[Start Stored data]
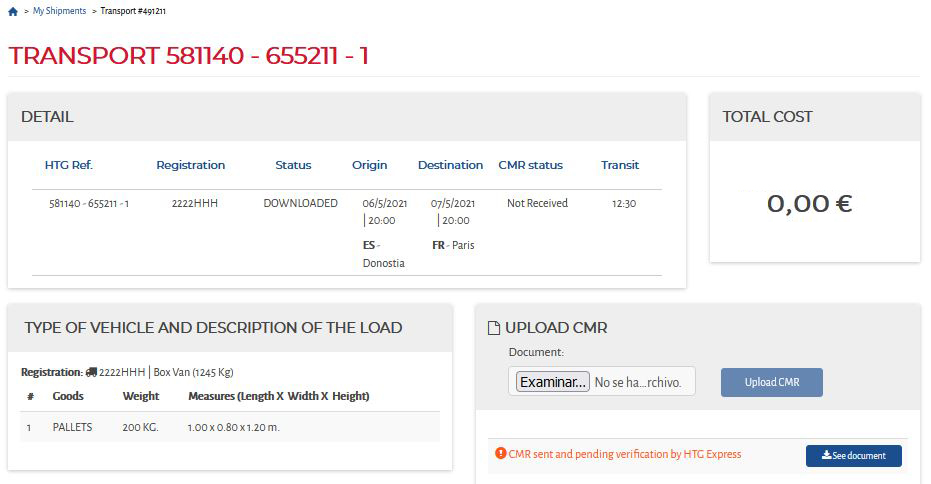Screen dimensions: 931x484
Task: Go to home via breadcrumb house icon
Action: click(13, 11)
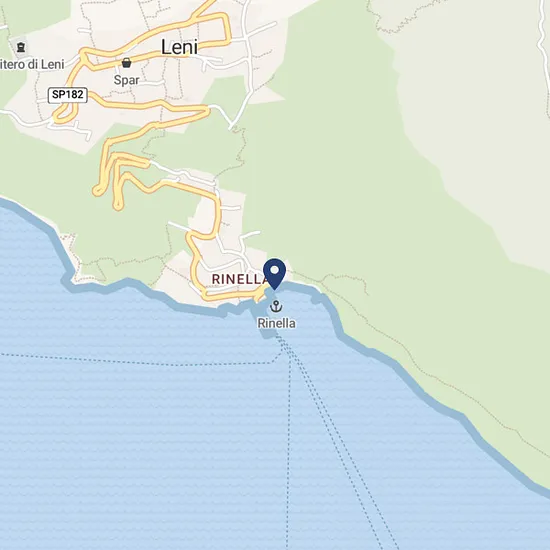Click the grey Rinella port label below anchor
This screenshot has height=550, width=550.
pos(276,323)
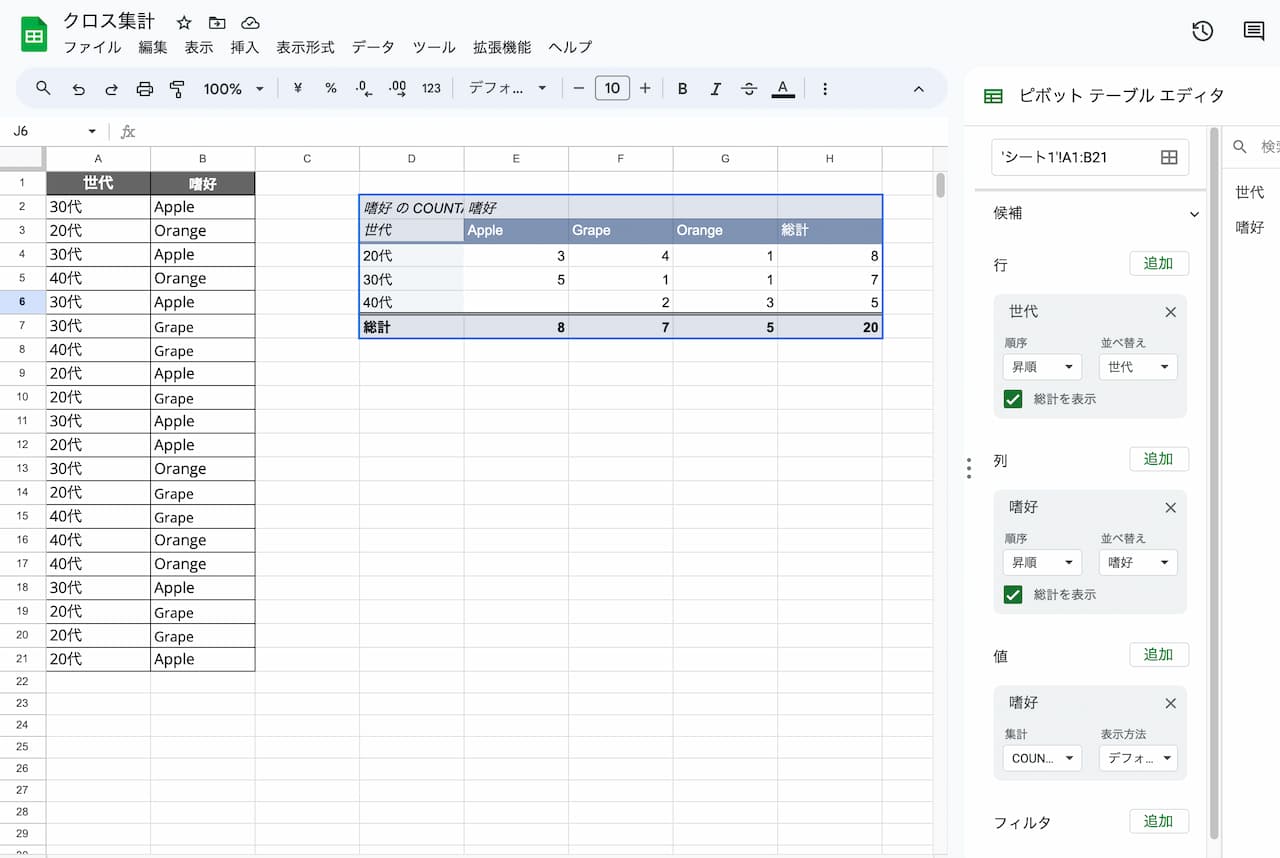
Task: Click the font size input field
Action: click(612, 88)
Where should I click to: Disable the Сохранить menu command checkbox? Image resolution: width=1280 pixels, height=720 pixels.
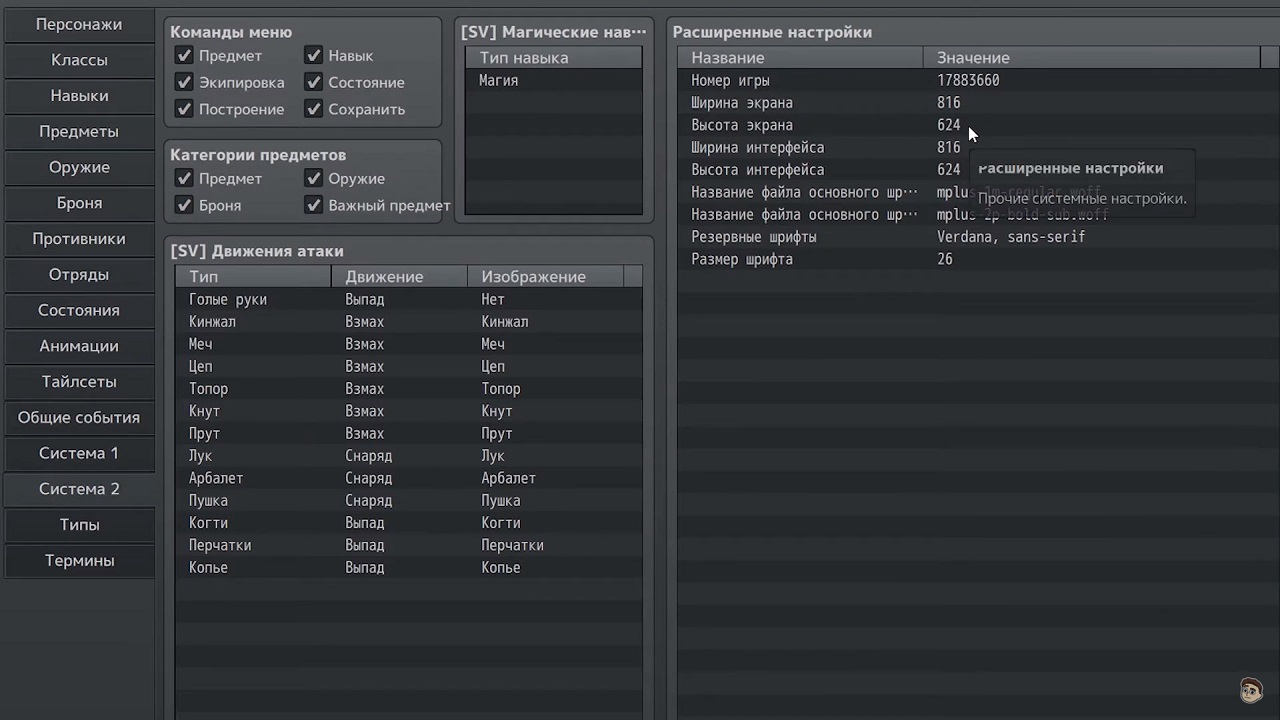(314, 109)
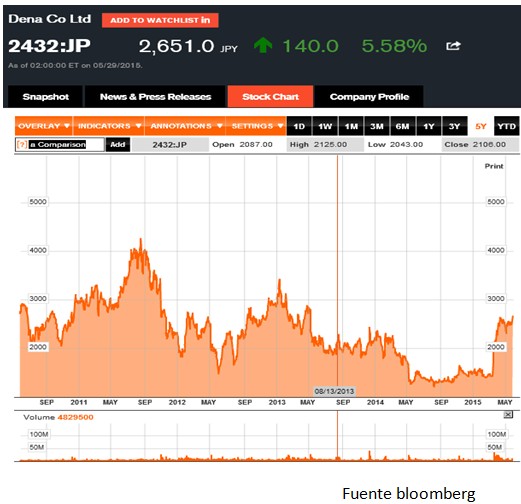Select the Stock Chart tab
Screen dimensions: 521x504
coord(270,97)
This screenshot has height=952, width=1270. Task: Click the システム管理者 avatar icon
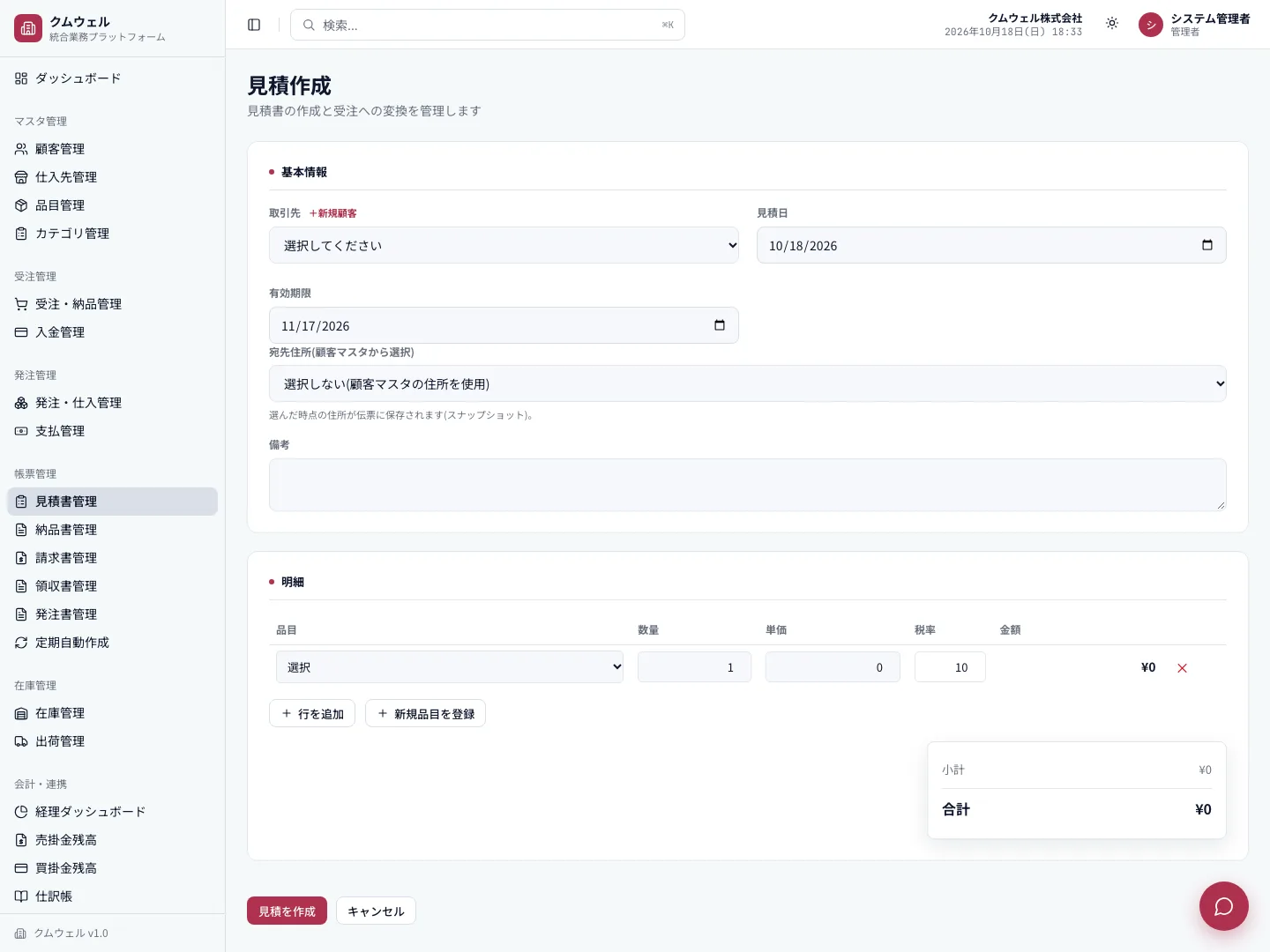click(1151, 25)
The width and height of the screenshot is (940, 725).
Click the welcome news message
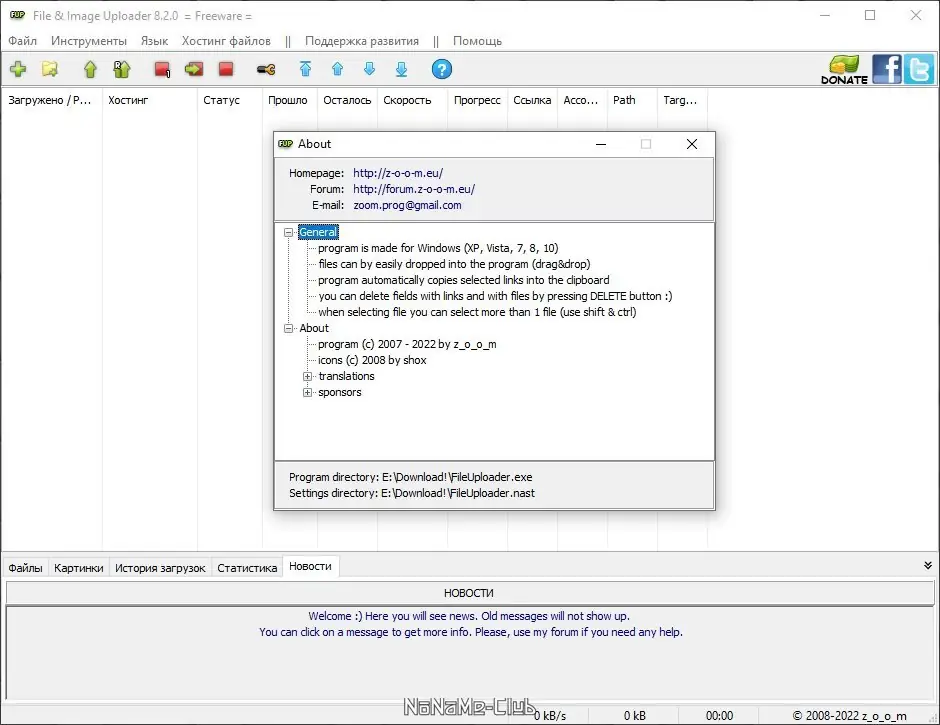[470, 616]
[End Stored data]
* **What is asked**
Count the lines in the records above that contain the string "height", treating uppercase and lowercase as different, and give only the number.

* **Written answer**
4